Document segment:

⟨

Sunday, March 1, 2009

PRACTICAL 2: Investigating the Chemical Properties of Sugars.

BIOL I 100 – 2

PRACTICAL 2: Investigating the Chemical Properties of Sugars.

The aim of this practical was to test the property of sugars to act as reducing agents. Benedict’s reagent was used to test this property. In this solution Cu2+ ions are reduced to Cu+ by certain sugars changing its colour.
Two monosaccharides sugars, fructose and glucose were used, and to disaccharides lactose and sucrose. Solutions as 0.25% and 1% solutions in water were mixed witn Benedict’s reagent and left in warm water for five minutes. The following table of results was obtained.

⟩

[Stored data entries]
⟨

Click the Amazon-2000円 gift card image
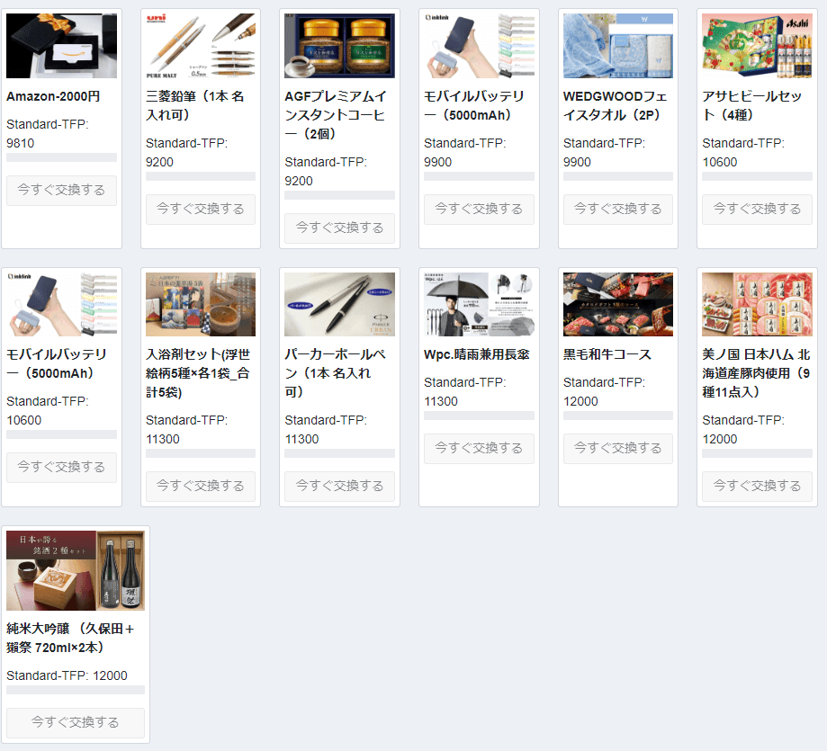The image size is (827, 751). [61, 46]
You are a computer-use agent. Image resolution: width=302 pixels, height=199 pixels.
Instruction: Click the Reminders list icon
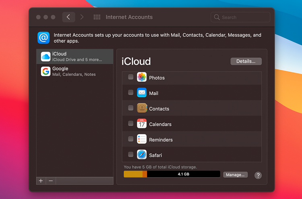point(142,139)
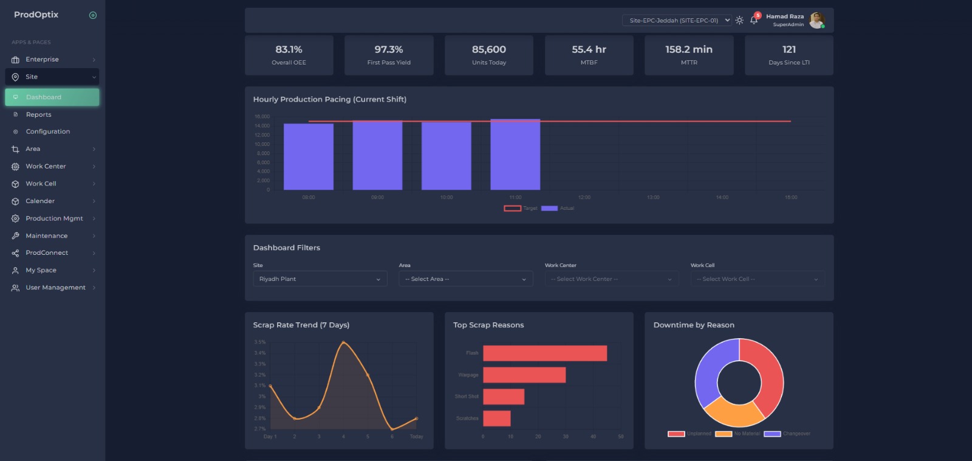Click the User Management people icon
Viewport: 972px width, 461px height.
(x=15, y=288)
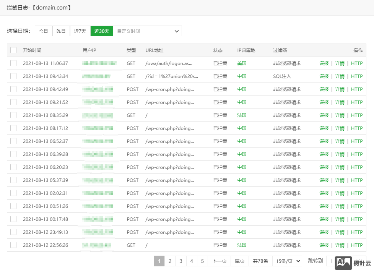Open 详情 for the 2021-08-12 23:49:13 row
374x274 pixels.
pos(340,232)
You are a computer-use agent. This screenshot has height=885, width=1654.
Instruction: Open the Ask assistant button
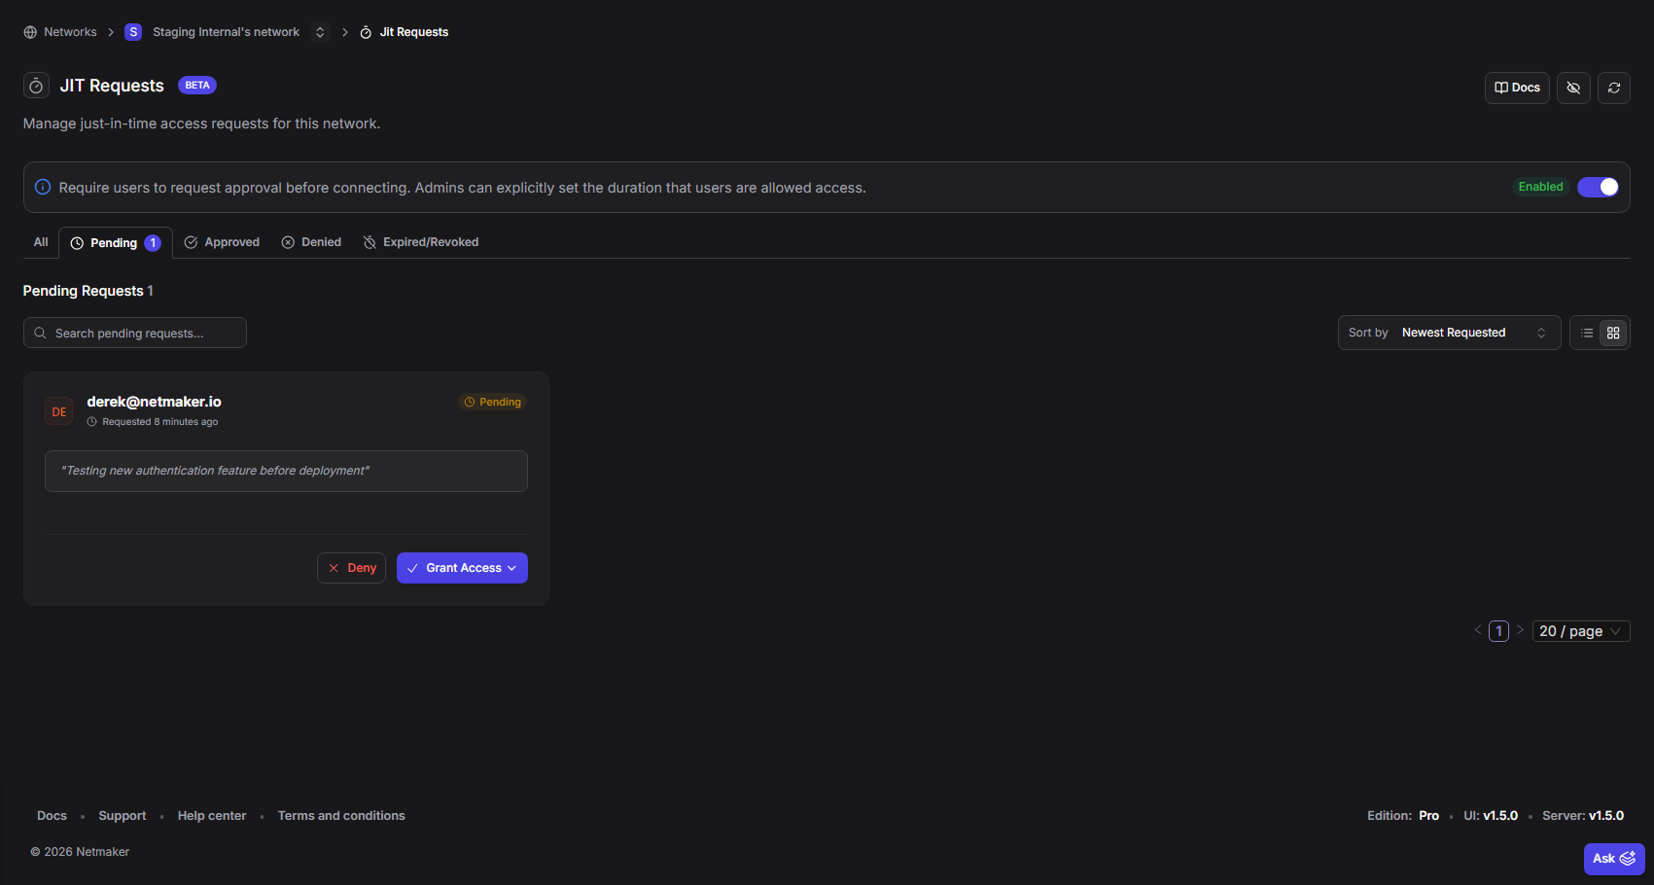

⟩

Exercises:
[1] In the practical on the chemical properties of sugars, which ions in Benedict's reagent are reduced, and to what?
[2] Resume the practical report on the chemical properties of sugars, starting right after its last sentence.
The records play no role in any of this.

Response list:
[1] Cu2+ ions are reduced to Cu+.

[2]
As it can be seen the two monosaccharides sugars, fructose and glucose, are clearly reducing agents, this is due to the fact that it is the aldehyde group which gives sugars its reducing properties and in the case of monosaccharides the aldehyde group is free to react as a reducing agent, especially at 1%, this reducing capacity is decreased in a lower concentration. On the other hand the two disaccharides, lactose and fructose, have very little reducing properties in the case of lactose and none in the case of sucrose.This is due to the fact that it is the aldehyde group which gives sugars its reducing properties.In the case of lactose we find two glucose rings joined by glycosidic bond forming an acetal (one carbon joined to two oxygens), the ring with the acetal is non reducing but the other ring still has a hemiacetal (carbon joined to two oxygens one of the oxygens being attached to hydrogen) and is capable of acting as a reducing agent though the reaction is weak.
In the case of sucrose we observe that it is non reducing in both concentrations, this is due to the fact that the glycosidic bond is formed between the reducing ends of both glucose and fructose, therefore both rings are locked and unable to act as reducing agents.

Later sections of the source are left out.